This Is AuburnElectronic Theses and Dissertations

On the Development of a Volumetric Velocimetry Technique using Multiple Plenoptic Cameras

Date

2018-08-29

Author

Fahringer, Timothy Jr

Type of Degree

PhD Dissertation

Department

Aerospace Engineering

Abstract

Plenoptic PIV was recently introduced as a viable three-dimensional, three-component velocimetry technique based on light field cameras. One of the main benefits of this technique is its single camera configuration allowing the technique to be applied in facilities with limited optical access. The main drawback of this configuration is decreased accuracy in the out-of-plane dimension. This dissertation presents a solution with the addition of a second plenoptic camera in a stereo-like configuration. A framework for reconstructing volumes with multiple plenoptic cameras including the volumetric calibration and reconstruction algorithms are presented. It is shown that the addition of a second camera doubles the reconstruction quality and removes the `cigar'-like elongation associated with the single camera system. In addition, it was found that adding a third camera provided minimal benefit for the reconstruction quality of sparse particle fields. Further metrics of the reconstruction quality are quantified in terms of particle density, number of cameras, camera separation angle, voxel size, and the effect of common image noise sources. In addition, a synthetic Gaussian ring vortex is used to compare the accuracy of the single and two camera configurations.

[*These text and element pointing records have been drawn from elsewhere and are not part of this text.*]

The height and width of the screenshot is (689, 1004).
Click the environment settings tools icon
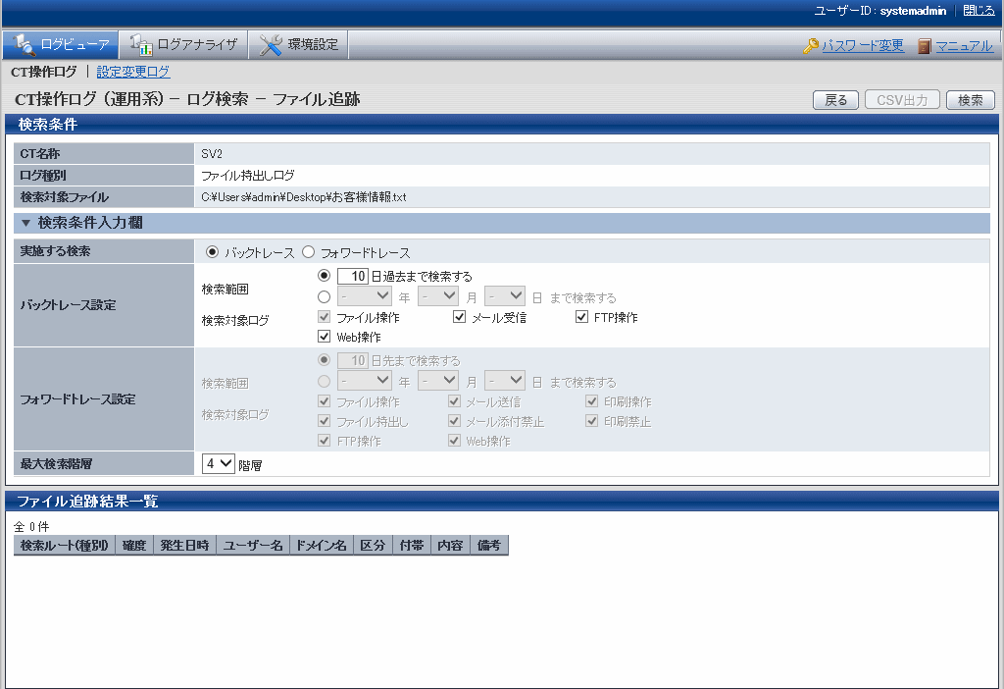(x=271, y=44)
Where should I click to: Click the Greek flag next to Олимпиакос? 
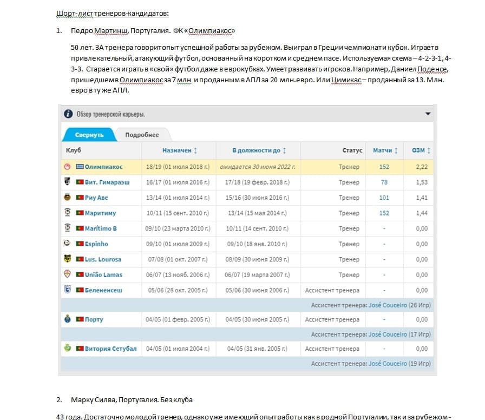(80, 167)
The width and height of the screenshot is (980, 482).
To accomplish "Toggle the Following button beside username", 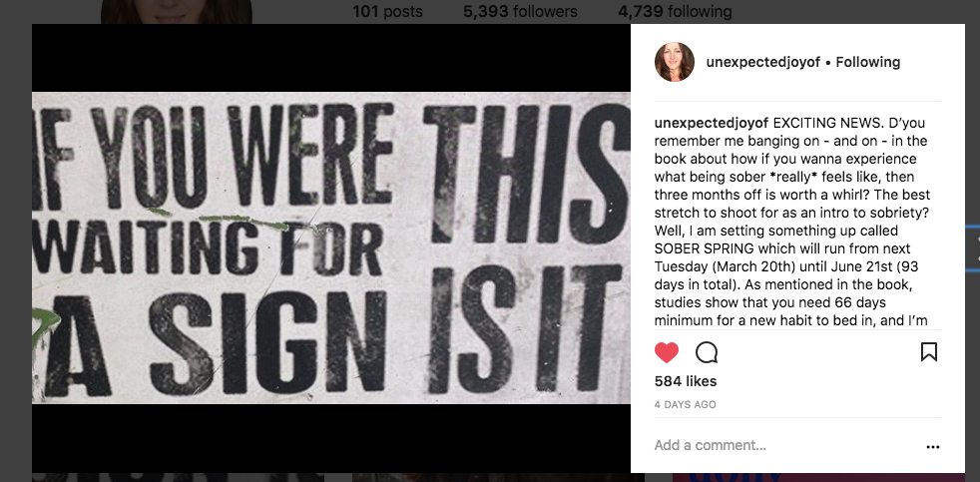I will point(867,62).
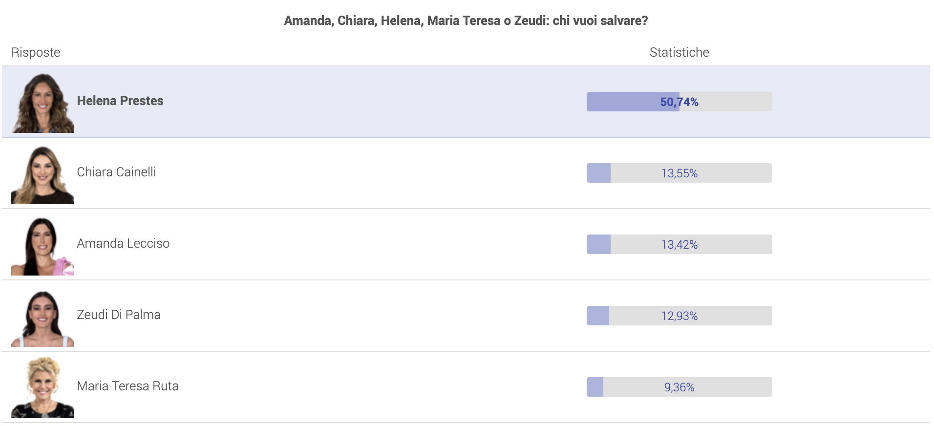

It was determined that the addition of a second camera reduces the RMSE velocity error from 0.85 to 0.23 voxels. Finally, the technique is applied experimentally on a ring vortex and comparisons are drawn from the four presented reconstruction algorithms. The trade-off between spatial and angular resolution is the main consideration when designing a plenoptic camera. This dissertation provides guidelines for the selection of the microlens array using theoretical analysis as well as synthetic and experimental data for validation. It was determined that the optimal selection of the microlens size depends heavily on the desired volume depth and a good rule-of-thumb is the span of the volume should be ~1.1 DoFp (single pixel, or perspective, depth-of-field). It was also determined that while this is the optimal selection, the robustness of the cross-correlation algorithm mitigates the effect of sub-optimal microlens selection allowing for a single configuration to be used in a wide variety of situations.